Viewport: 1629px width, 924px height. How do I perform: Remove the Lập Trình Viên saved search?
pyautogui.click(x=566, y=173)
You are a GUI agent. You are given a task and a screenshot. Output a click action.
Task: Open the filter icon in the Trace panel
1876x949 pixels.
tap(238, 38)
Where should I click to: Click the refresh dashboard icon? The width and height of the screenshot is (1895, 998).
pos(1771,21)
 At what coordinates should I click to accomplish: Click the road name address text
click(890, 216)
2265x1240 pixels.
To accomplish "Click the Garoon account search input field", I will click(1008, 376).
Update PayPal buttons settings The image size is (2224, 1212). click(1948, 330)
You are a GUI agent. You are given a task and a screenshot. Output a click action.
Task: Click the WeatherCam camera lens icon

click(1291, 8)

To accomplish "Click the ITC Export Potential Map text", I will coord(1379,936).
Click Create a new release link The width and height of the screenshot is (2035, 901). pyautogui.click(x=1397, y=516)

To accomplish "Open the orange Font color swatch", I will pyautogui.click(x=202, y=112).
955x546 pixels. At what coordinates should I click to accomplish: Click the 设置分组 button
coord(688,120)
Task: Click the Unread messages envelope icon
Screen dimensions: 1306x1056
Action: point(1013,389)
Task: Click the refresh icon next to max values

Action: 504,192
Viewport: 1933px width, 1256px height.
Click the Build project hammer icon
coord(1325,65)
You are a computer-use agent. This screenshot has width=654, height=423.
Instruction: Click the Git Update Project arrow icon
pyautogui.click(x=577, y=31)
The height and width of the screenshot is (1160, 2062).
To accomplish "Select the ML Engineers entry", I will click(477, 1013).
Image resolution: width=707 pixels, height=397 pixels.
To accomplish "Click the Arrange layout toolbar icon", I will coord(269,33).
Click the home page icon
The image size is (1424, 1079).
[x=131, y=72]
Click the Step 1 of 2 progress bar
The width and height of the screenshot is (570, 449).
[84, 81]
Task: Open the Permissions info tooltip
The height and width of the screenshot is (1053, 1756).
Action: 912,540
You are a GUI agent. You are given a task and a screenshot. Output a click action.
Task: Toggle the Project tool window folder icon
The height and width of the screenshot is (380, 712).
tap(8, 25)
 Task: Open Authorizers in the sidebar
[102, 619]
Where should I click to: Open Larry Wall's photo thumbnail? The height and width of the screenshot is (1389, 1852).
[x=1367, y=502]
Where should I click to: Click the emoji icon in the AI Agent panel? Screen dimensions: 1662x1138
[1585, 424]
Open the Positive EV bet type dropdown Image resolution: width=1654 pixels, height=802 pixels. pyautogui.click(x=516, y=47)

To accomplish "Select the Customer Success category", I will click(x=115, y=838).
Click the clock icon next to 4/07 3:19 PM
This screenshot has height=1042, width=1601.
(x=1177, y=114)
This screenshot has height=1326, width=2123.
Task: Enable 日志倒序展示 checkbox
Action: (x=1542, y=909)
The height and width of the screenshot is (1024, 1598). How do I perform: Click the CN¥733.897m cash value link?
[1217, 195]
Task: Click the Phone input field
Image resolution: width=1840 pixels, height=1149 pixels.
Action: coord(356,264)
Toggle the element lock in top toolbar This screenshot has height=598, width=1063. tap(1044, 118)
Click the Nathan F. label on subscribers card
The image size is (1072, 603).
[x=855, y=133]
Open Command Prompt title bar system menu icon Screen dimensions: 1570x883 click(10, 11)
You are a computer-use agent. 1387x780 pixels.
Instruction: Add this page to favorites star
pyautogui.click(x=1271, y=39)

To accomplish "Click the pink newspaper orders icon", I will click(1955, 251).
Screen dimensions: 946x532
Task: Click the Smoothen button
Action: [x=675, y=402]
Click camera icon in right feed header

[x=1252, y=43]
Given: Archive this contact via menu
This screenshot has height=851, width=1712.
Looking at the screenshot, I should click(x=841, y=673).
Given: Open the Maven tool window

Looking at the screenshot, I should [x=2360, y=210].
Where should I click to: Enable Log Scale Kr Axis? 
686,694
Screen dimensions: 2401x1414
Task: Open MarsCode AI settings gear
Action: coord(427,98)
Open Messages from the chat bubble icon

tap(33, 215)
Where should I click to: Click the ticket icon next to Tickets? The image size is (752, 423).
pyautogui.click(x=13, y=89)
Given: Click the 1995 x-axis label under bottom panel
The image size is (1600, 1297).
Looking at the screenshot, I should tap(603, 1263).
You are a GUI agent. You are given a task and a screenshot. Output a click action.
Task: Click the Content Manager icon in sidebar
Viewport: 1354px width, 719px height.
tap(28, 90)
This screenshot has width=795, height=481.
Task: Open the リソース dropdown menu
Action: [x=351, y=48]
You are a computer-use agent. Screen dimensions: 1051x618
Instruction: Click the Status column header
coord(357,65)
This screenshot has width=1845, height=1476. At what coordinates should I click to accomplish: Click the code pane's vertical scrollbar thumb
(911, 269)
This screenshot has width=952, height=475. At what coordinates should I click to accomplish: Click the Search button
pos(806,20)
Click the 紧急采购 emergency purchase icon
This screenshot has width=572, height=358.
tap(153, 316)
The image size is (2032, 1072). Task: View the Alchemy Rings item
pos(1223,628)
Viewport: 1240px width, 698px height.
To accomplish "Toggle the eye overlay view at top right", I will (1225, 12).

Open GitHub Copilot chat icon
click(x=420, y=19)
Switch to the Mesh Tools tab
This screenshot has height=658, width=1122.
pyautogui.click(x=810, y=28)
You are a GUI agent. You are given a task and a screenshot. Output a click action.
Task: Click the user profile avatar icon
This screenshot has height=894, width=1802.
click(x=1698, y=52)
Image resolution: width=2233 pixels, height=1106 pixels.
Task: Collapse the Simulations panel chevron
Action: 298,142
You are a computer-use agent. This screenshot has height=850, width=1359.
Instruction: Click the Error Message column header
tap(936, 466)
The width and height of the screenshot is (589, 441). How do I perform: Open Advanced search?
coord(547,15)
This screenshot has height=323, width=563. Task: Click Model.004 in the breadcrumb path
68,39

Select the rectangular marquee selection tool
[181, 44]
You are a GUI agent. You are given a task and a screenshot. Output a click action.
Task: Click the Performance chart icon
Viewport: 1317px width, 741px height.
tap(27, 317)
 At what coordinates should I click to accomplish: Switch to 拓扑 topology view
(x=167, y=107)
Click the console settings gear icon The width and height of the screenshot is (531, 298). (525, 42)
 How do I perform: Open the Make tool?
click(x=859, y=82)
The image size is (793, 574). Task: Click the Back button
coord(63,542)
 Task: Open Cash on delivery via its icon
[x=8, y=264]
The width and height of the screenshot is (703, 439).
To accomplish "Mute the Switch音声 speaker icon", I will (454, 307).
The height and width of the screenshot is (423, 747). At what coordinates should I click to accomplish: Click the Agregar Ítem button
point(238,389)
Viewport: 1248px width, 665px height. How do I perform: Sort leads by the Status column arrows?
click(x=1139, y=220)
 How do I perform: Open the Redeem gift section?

▶ Work order:
Repeat the material above exactly, beginning with its first line and ending with the line that holds "Update PayPal buttons", and leave out everything else.

▶ Result for this exercise:
Viewport: 1629px width, 924px height. How do I perform: Remove the Lập Trình Viên saved search?
pyautogui.click(x=566, y=173)
You are a GUI agent. You are given a task and a screenshot. Output a click action.
Task: Open the filter icon in the Trace panel
1876x949 pixels.
tap(238, 38)
Where should I click to: Click the refresh dashboard icon? The width and height of the screenshot is (1895, 998).
pos(1771,21)
 At what coordinates should I click to accomplish: Click the road name address text
click(890, 216)
2265x1240 pixels.
To accomplish "Click the Garoon account search input field", I will click(1008, 376).
Update PayPal buttons settings The image size is (2224, 1212). click(1948, 330)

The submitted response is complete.